Dataset records
⟨
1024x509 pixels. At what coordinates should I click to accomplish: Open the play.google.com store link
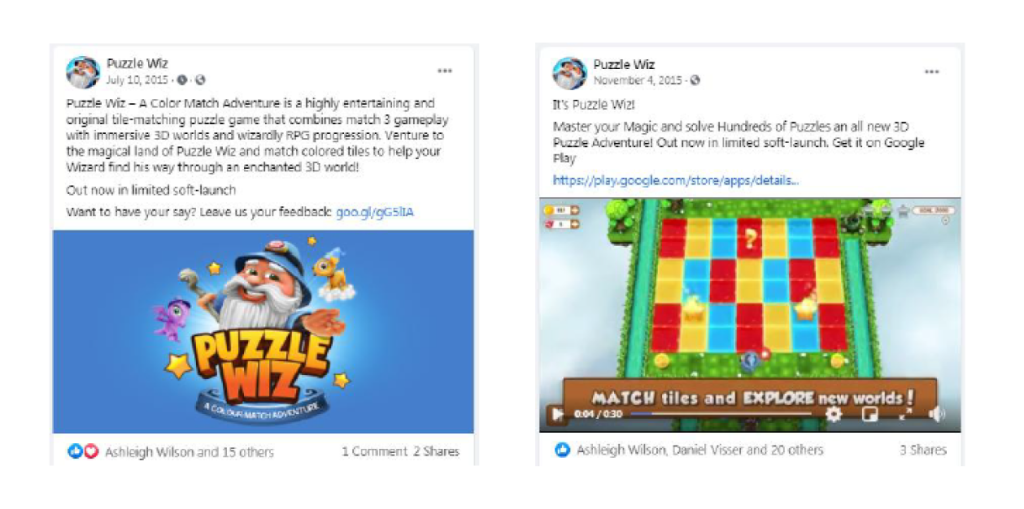(675, 180)
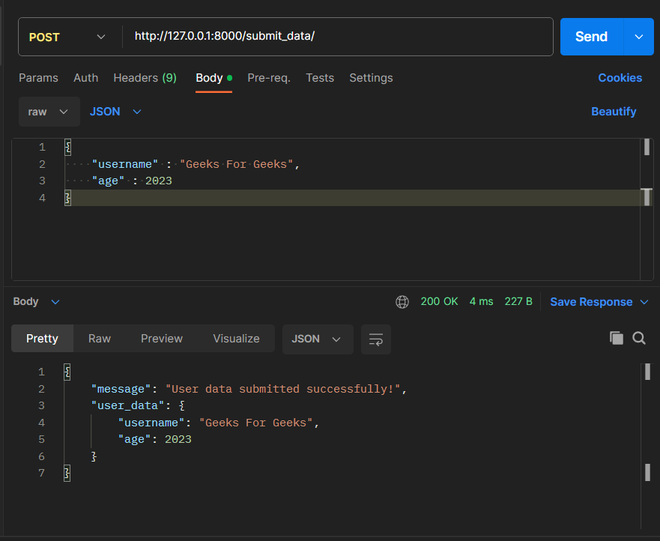
Task: Change the request body JSON format dropdown
Action: (116, 112)
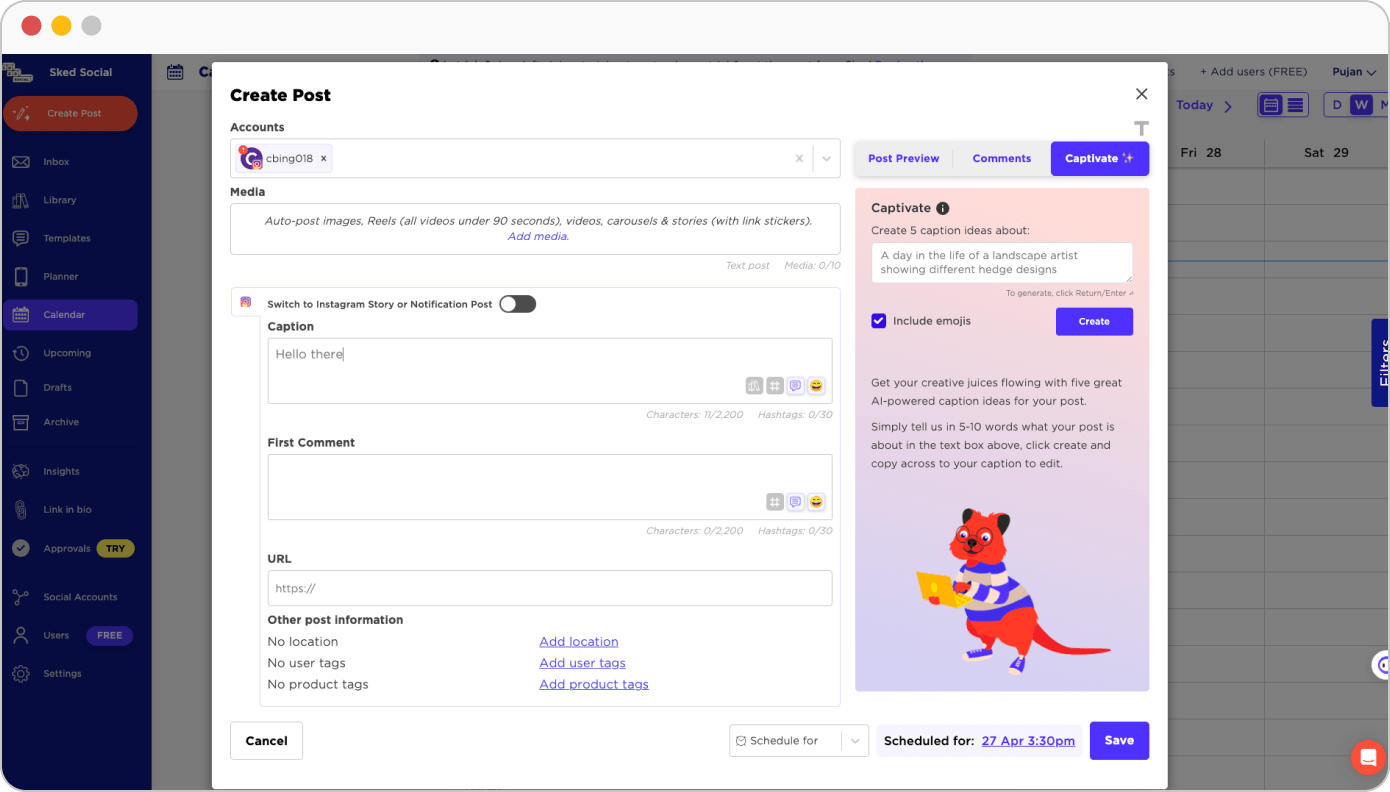Image resolution: width=1390 pixels, height=792 pixels.
Task: Open the emoji picker in the Caption field
Action: pos(816,385)
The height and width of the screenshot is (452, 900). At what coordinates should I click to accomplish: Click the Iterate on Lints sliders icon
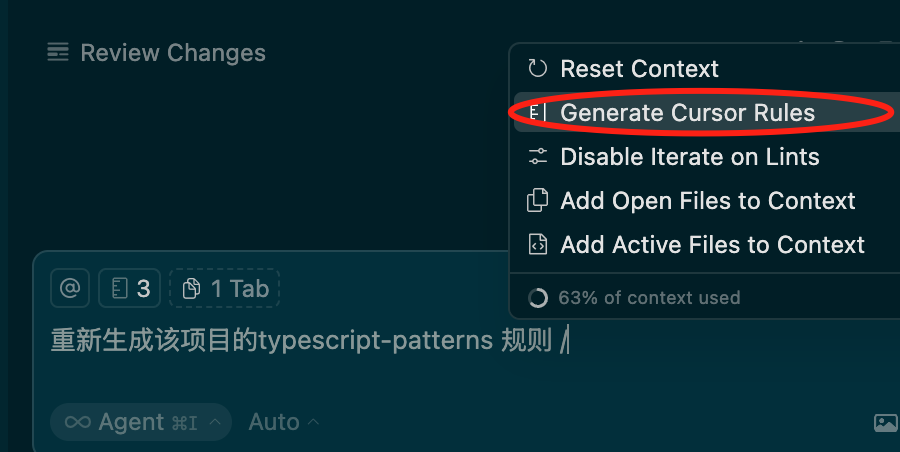[x=538, y=157]
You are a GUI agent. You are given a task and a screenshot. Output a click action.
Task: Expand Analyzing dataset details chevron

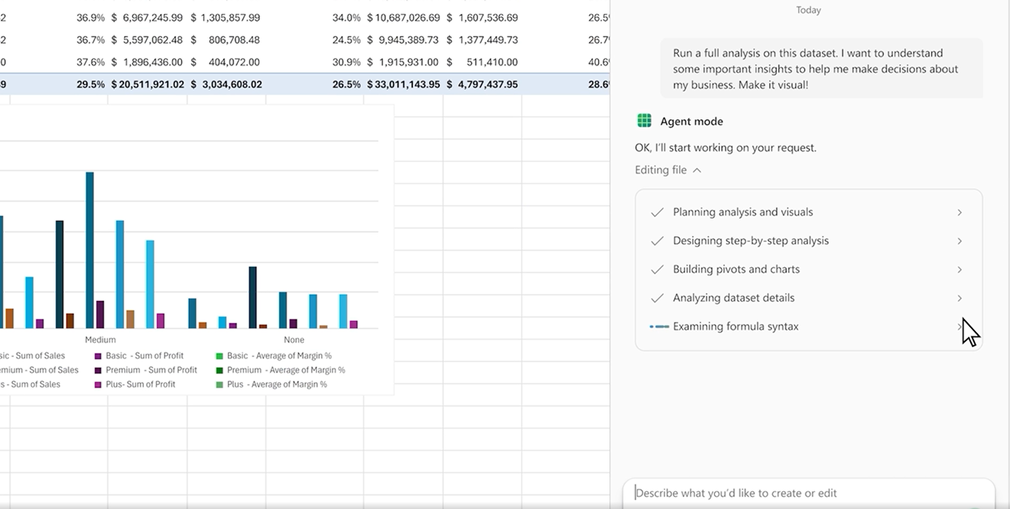click(959, 298)
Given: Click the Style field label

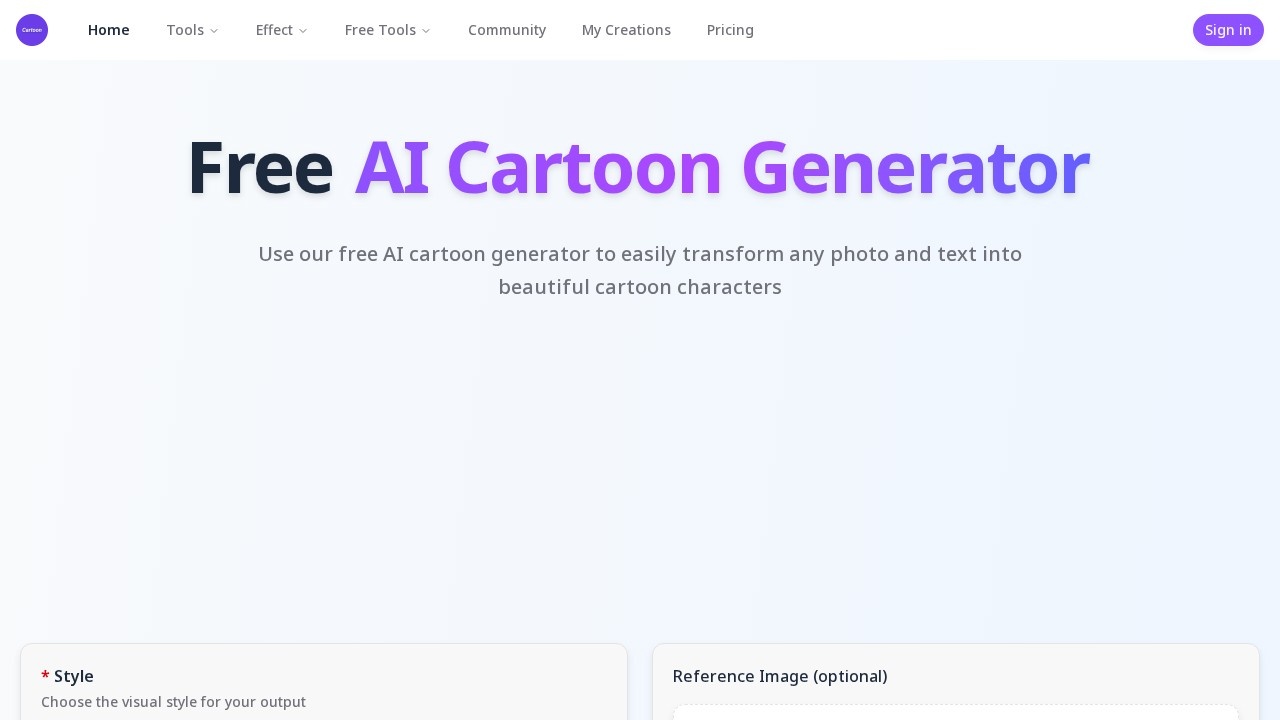Looking at the screenshot, I should pyautogui.click(x=74, y=676).
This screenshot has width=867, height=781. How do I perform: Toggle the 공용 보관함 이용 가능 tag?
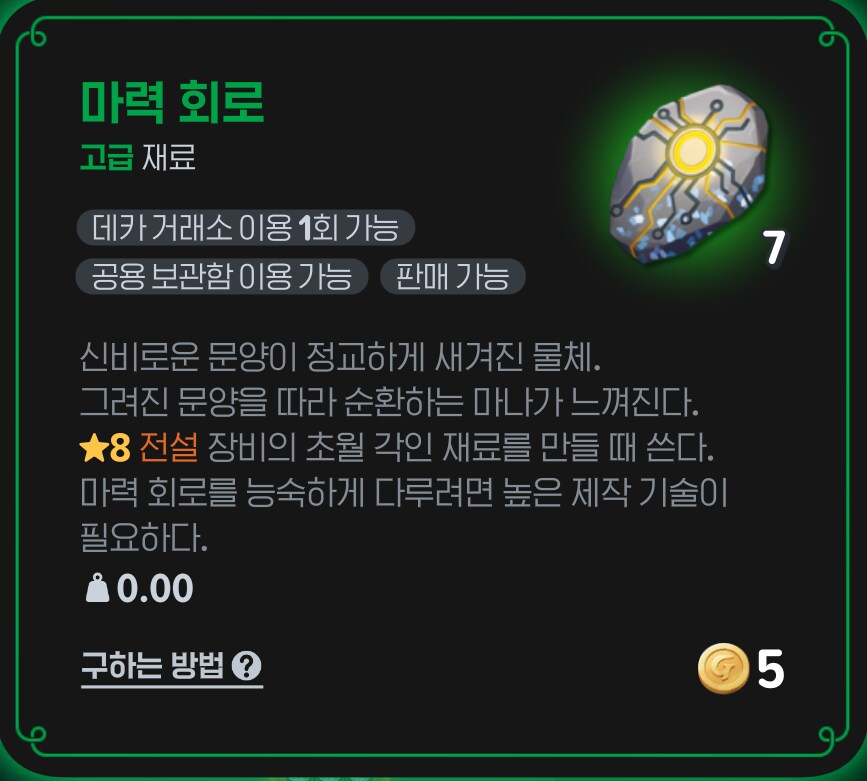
⟩
WORK TO BE COMPLETED | Where the line containing "Task: Expand Analyzing" appears above, start there and set down each line exactly through the last line of the data; leave out every picture.

RESPONSE AREA |
Task: Expand Analyzing dataset details chevron

click(959, 298)
Given: Click the Style field label

Looking at the screenshot, I should pyautogui.click(x=74, y=676).
This screenshot has width=867, height=781. How do I perform: Toggle the 공용 보관함 이용 가능 tag?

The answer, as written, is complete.